• Texte à lire:
================
Alors que la période sanitaire accroît les risques de dépendance technologique sur le paysage européen des données, état des lieux et remèdes préconisés par l’actuelle Commission européenne en ce début d’année 2021 et analyse de leur portée stratégique.
Par Guy de Felcourt, Consultant sur les questions de Société et d’Identité numériques, co-fondateur de l’ID Forum
Jusqu’en 2020, la politique de l’Union européenne visait à l’harmonisation progressive des paysages numériques nationaux. Ainsi, l’Europe souhaitait renforcer la cohésion des infrastructures moyennant des investissements pour adopter les nouvelles générations technologiques (IPV6- 4 puis 5G), asseoir la convergence des pratiques par une politique de normalisation et plus généralement promouvoir un espace unique du numérique européen s’articulant autour d’un triptyque de protection des données, de cybersécurité et d’interopérabilité de schémas nationaux d’identités numériques. Ce MUNE (Marché Unique du Numérique Européen) censé devenir réalité en 2020 a, sans arriver à bon port, néanmoins franchi un nombre d’étapes pour s’en approcher : conditions de roaming, fin des discriminations d’adresse IP au sein de l’UE et mise en place de règlements structurants (RGPD et eIDAS).
Des embryons d’écosystèmes nationaux
Les réalisations de ces sept dernières années depuis le règlement eIDAS ou des cinq dernières depuis le RGPD, démontre une élaboration progressive des embryons d’écosystèmes d’identités et de données sur une base nationale. Des progrès sont nets en termes de nombre d’utilisateurs enregistrés comme le système France Connect qui dépasse la barre des 20 millions d’utilisateurs uniques ou en Italie avec le Système Public de l’Identité Digitale (SPID) qui atteint des niveaux comparables avec 17 millions d’utilisateurs. Dans les pays plus avancés où les utilisateurs sont déjà massivement présents, l’utilisation des services numériques progressent toujours tout comme l’activité générale des utilisateurs, en Autriche ou au Portugal par exemple. Le déploiement de solutions de titres accréditifs d’identité ou de citoyenneté sur mobile, plus conviviaux rencontrent également la faveur du public. Enfin, pour les pays se situant dans l’avant-garde européenne (comme le Danemark ou l’Estonie), c’est un élargissement du nombre de services privés au-delà des usages publics ou bancaires et une modernisation des architectures des écosystèmes qui se dessinent.
================
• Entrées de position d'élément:

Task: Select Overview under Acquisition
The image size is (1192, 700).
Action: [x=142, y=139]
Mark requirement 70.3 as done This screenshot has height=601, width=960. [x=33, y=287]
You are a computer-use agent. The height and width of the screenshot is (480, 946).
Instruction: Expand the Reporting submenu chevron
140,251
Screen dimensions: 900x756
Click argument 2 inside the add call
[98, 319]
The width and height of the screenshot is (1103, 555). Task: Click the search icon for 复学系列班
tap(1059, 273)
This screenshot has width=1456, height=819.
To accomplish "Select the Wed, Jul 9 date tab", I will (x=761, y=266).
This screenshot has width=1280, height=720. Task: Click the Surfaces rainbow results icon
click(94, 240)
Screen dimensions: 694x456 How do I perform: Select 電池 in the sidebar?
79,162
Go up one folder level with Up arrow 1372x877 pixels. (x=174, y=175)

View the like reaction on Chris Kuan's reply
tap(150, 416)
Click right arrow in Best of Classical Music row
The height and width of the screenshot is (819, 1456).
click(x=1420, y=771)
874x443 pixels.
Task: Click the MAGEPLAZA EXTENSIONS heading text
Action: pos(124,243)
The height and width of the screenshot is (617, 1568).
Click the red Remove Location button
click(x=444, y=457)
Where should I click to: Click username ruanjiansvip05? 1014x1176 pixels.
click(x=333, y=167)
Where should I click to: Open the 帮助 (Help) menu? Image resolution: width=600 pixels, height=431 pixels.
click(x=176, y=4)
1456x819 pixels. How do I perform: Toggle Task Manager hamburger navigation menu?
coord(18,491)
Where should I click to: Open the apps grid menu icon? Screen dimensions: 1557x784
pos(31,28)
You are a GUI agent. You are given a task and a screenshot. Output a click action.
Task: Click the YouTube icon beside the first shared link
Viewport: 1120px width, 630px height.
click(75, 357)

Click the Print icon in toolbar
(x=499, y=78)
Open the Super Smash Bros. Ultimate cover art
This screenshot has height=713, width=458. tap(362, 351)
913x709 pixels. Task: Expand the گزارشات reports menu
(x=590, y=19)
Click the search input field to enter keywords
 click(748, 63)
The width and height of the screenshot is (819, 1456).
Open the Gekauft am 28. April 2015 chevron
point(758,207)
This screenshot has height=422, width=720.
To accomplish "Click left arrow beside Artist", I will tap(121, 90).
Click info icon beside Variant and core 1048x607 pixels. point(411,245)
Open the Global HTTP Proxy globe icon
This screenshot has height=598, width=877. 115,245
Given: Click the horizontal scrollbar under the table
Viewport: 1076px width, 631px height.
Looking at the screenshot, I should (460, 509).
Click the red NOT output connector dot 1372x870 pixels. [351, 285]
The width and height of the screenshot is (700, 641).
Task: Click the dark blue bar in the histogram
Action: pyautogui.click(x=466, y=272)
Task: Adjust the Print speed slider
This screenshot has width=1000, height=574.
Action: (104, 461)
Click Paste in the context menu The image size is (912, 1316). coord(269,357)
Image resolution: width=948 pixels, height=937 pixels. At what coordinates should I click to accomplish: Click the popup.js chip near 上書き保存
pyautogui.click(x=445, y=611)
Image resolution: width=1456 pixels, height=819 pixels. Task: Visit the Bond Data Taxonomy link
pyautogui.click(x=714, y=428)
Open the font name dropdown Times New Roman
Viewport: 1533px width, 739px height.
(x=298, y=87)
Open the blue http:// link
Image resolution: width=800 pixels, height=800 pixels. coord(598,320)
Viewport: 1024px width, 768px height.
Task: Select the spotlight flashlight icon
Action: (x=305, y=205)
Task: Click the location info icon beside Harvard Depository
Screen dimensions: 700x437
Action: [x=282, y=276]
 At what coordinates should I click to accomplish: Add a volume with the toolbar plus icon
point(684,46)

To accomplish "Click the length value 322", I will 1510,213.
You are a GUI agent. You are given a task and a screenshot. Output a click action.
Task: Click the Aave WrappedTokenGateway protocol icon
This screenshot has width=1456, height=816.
================
• Tâches et exercices:
1. Dans le texte sur le numérique européen, reprenez le passage commençant par "Alors que la" et se terminant par "leur portée stratégique.", en remplaçant "risques" par "dangers".
2. Recopiez telles quelles les lignes des entrées, de celle qui contient "You are a computer-use" jusqu'à celle qui contient "click(x=333, y=167)".

• Réponses données:
1.
Alors que la période sanitaire accroît les dangers de dépendance technologique sur le paysage européen des données, état des lieux et remèdes préconisés par l’actuelle Commission européenne en ce début d’année 2021 et analyse de leur portée stratégique.

2.
You are a computer-use agent. The height and width of the screenshot is (480, 946).
Instruction: Expand the Reporting submenu chevron
140,251
Screen dimensions: 900x756
Click argument 2 inside the add call
[98, 319]
The width and height of the screenshot is (1103, 555). Task: Click the search icon for 复学系列班
tap(1059, 273)
This screenshot has width=1456, height=819.
To accomplish "Select the Wed, Jul 9 date tab", I will (x=761, y=266).
This screenshot has width=1280, height=720. Task: Click the Surfaces rainbow results icon
click(94, 240)
Screen dimensions: 694x456 How do I perform: Select 電池 in the sidebar?
79,162
Go up one folder level with Up arrow 1372x877 pixels. (x=174, y=175)

View the like reaction on Chris Kuan's reply
tap(150, 416)
Click right arrow in Best of Classical Music row
The height and width of the screenshot is (819, 1456).
click(x=1420, y=771)
874x443 pixels.
Task: Click the MAGEPLAZA EXTENSIONS heading text
Action: pos(124,243)
The height and width of the screenshot is (617, 1568).
Click the red Remove Location button
click(x=444, y=457)
Where should I click to: Click username ruanjiansvip05? 1014x1176 pixels.
click(x=333, y=167)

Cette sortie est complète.